• [Exercise description]: Find the line in the entries below that contains "info@skyphoenixhomes.com (579, 44)". Repeat it exactly, and every line after it through the line that contains "Kampala parishes (113, 1089)".
# # # # #
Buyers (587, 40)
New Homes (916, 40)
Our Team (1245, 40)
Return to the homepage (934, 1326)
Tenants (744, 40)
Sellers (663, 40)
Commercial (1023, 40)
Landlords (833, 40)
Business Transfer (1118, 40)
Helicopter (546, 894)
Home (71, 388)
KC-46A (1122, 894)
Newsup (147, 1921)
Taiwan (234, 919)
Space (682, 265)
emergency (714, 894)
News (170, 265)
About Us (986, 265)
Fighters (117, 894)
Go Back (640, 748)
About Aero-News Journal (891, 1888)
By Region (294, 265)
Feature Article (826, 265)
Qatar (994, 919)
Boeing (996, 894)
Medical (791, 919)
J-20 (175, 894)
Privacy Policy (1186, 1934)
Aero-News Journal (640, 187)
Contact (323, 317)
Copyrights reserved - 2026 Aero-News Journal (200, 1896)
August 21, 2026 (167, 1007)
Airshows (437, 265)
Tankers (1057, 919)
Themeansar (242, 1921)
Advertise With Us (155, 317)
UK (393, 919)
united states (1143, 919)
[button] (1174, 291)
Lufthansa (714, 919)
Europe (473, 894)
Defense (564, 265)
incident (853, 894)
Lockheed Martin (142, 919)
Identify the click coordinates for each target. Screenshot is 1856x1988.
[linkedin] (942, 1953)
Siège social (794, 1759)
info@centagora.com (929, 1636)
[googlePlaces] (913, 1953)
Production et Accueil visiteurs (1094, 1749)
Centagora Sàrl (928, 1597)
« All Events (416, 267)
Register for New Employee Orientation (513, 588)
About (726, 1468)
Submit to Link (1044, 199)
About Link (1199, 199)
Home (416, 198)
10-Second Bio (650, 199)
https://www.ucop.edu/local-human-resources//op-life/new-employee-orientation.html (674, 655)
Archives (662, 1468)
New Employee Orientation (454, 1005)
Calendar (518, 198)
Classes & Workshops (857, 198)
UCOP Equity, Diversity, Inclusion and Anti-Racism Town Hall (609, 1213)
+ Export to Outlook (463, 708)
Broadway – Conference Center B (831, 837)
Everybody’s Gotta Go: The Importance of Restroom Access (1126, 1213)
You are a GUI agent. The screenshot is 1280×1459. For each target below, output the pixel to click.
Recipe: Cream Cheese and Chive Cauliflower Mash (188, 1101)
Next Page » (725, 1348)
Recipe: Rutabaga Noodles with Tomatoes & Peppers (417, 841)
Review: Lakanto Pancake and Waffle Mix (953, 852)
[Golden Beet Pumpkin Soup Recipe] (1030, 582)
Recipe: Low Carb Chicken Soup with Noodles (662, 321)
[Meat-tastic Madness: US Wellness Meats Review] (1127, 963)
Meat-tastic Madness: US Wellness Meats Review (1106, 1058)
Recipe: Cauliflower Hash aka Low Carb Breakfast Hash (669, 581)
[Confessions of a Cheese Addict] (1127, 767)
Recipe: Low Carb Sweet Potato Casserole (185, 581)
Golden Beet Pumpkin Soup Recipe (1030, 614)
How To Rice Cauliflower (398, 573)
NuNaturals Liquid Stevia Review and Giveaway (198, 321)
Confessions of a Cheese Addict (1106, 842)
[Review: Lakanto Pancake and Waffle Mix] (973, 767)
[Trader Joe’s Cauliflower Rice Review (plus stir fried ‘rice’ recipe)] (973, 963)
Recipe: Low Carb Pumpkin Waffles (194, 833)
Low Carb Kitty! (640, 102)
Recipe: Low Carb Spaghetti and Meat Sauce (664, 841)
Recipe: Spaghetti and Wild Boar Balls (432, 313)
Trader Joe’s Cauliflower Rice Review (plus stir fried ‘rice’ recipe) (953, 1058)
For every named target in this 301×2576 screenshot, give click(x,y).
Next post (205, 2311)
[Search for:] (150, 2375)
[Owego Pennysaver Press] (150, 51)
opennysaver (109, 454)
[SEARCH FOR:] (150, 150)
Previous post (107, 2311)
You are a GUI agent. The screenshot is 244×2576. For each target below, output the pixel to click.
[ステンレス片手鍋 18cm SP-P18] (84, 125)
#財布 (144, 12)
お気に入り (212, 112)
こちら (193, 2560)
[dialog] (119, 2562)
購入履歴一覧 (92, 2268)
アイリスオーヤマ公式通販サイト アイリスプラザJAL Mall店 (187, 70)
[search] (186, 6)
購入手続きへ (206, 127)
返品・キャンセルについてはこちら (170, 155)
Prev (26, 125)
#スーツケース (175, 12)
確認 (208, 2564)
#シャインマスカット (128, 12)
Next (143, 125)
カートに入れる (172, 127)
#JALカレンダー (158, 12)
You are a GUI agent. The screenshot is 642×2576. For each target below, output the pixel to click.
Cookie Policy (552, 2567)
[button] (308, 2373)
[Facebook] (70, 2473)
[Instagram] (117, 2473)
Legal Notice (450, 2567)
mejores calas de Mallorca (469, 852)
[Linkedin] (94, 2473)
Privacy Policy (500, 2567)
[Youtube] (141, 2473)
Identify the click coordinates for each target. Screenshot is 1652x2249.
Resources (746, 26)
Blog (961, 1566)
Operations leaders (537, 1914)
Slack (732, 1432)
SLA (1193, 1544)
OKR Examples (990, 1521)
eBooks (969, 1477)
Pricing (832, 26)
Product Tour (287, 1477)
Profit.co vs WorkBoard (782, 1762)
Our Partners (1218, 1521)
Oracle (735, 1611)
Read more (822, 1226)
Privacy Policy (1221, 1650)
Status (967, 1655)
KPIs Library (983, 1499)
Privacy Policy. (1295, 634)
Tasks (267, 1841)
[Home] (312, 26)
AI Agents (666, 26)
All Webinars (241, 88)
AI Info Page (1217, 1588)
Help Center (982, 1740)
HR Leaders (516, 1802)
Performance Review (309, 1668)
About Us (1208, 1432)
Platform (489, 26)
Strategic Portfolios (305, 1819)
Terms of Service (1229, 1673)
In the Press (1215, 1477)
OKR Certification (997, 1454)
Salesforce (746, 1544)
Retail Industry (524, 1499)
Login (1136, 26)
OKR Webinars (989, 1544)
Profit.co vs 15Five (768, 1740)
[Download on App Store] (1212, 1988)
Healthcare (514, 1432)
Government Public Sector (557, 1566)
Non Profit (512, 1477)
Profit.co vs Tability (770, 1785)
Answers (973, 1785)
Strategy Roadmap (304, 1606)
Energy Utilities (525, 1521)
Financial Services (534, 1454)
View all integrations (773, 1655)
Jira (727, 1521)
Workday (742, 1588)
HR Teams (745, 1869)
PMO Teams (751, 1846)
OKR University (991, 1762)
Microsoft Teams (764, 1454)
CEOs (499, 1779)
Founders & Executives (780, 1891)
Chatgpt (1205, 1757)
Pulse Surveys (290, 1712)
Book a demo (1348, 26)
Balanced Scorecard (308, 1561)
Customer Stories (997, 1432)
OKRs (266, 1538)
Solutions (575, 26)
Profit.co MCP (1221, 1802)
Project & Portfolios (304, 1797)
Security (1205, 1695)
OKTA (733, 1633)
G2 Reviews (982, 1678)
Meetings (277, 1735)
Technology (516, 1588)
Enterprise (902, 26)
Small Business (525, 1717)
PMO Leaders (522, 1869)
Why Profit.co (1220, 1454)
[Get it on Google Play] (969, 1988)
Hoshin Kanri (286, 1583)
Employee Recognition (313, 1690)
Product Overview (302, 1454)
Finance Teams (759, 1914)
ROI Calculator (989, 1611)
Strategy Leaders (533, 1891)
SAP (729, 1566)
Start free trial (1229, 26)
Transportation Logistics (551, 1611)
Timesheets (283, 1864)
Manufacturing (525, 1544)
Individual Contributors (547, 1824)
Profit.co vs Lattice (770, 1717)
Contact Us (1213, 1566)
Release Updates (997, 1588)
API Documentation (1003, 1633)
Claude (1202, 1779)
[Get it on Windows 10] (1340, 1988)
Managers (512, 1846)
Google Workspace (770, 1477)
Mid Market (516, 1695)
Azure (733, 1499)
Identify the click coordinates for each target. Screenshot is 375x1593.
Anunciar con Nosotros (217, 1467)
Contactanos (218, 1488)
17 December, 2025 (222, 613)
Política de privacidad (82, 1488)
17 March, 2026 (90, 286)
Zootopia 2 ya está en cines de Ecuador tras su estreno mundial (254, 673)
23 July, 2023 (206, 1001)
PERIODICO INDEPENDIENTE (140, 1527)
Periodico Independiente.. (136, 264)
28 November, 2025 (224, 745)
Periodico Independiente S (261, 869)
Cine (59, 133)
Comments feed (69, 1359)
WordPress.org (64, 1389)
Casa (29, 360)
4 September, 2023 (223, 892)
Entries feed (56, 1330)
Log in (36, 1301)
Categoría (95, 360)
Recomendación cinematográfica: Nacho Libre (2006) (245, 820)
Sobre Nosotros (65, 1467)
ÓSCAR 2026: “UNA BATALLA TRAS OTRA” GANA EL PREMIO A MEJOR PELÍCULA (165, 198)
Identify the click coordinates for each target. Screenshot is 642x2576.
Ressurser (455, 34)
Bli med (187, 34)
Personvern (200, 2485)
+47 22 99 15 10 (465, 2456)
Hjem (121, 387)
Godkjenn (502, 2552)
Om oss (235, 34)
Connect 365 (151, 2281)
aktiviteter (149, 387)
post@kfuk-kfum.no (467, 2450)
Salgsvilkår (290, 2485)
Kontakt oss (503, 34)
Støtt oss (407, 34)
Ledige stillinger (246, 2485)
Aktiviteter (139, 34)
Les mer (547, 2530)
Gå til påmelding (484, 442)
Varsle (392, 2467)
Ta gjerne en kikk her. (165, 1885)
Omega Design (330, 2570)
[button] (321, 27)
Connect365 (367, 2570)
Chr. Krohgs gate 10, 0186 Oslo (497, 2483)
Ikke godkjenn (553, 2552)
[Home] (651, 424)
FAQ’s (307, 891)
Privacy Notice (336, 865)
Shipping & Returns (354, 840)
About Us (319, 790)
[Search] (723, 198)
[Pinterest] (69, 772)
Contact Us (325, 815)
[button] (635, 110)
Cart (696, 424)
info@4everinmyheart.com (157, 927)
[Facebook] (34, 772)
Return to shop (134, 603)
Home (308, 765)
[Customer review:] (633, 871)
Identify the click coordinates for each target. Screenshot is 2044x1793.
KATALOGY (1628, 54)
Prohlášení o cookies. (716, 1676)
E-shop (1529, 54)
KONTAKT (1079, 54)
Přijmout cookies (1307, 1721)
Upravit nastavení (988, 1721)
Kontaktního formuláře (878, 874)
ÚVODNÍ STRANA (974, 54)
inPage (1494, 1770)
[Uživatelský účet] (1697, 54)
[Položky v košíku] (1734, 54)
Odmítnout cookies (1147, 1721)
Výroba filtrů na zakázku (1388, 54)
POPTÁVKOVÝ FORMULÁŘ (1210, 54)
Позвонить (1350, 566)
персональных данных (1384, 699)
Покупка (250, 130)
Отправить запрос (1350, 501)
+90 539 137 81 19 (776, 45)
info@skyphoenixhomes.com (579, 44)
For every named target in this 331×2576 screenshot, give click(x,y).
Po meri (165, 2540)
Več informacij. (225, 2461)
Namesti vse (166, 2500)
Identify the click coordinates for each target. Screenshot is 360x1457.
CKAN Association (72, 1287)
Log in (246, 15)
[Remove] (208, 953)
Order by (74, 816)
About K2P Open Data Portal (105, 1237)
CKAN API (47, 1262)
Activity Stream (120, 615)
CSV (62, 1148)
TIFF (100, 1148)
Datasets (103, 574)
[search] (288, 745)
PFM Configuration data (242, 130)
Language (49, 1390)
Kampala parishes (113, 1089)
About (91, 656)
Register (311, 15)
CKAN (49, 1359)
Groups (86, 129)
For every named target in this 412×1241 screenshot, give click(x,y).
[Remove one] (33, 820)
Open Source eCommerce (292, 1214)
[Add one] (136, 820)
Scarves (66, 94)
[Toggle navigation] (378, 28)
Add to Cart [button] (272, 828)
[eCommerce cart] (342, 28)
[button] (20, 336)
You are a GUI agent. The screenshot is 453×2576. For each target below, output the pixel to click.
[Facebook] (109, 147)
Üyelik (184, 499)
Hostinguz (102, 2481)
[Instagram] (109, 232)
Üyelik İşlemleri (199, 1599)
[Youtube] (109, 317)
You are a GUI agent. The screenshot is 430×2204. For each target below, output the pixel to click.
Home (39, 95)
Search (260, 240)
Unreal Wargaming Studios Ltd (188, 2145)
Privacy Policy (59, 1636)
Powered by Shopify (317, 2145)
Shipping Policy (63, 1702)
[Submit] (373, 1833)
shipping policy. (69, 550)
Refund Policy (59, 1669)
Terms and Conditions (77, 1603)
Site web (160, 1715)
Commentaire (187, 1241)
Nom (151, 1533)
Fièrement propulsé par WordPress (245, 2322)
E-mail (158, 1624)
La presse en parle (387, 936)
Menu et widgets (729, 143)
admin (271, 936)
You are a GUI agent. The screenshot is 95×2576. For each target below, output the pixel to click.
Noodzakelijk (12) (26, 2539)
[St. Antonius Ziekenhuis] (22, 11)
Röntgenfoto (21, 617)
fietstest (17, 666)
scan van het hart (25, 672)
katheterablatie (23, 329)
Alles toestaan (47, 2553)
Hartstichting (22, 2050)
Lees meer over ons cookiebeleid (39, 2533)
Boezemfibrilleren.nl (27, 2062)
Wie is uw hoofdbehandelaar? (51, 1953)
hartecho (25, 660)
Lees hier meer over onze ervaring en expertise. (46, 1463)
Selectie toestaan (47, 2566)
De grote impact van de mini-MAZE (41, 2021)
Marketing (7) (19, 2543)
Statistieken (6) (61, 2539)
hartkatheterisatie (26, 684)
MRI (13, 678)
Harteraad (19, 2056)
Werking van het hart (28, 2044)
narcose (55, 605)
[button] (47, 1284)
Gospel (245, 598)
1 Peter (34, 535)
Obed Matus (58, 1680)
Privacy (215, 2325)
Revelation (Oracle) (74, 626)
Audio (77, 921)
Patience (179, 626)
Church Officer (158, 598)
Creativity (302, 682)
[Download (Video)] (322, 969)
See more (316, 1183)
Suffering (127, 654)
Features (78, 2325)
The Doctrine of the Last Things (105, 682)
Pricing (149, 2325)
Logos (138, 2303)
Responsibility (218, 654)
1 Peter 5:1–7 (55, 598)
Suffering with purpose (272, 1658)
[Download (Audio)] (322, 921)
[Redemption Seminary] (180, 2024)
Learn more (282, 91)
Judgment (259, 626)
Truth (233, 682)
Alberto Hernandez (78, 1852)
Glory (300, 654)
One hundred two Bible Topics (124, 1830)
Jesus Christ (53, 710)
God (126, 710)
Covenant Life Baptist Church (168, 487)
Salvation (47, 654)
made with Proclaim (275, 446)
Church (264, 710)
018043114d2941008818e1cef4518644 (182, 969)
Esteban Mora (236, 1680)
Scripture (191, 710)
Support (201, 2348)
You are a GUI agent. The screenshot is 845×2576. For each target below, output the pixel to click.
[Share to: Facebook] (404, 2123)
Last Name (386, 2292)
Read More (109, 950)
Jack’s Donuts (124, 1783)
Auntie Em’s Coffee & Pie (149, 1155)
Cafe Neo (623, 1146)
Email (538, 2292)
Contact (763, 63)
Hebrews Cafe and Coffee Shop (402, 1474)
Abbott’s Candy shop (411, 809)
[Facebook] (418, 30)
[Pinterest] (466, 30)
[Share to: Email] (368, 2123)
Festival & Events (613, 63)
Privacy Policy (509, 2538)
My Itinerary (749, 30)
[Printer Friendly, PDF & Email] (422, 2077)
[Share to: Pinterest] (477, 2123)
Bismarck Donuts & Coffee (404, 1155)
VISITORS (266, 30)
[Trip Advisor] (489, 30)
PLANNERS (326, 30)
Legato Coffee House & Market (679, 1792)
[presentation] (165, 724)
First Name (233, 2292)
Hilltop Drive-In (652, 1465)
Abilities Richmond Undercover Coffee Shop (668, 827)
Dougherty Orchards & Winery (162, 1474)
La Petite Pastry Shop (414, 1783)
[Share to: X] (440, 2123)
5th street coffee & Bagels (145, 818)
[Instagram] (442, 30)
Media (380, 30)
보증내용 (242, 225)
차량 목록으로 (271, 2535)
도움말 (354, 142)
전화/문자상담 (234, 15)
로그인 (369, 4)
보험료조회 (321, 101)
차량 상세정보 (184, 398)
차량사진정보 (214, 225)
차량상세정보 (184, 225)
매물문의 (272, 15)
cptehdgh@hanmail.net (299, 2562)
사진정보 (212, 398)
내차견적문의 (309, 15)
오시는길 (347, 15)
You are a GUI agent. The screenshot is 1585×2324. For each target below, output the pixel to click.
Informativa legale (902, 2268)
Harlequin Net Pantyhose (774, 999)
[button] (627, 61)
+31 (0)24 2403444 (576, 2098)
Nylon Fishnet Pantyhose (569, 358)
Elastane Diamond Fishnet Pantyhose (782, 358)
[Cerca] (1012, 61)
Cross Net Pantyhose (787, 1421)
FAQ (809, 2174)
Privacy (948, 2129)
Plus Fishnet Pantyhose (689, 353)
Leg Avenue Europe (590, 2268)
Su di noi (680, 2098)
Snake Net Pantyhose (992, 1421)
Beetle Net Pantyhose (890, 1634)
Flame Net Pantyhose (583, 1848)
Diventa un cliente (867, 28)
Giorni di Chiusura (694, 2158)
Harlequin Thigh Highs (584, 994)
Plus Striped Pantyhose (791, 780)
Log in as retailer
# # # # #
• [Answer space]:
info@skyphoenixhomes.com (579, 44)
For every named target in this 331×2576 screenshot, give click(x,y).
Po meri (165, 2540)
Več informacij. (225, 2461)
Namesti vse (166, 2500)
Identify the click coordinates for each target. Screenshot is 360x1457.
CKAN Association (72, 1287)
Log in (246, 15)
[Remove] (208, 953)
Order by (74, 816)
About K2P Open Data Portal (105, 1237)
CKAN API (47, 1262)
Activity Stream (120, 615)
CSV (62, 1148)
TIFF (100, 1148)
Datasets (103, 574)
[search] (288, 745)
PFM Configuration data (242, 130)
Language (49, 1390)
Kampala parishes (113, 1089)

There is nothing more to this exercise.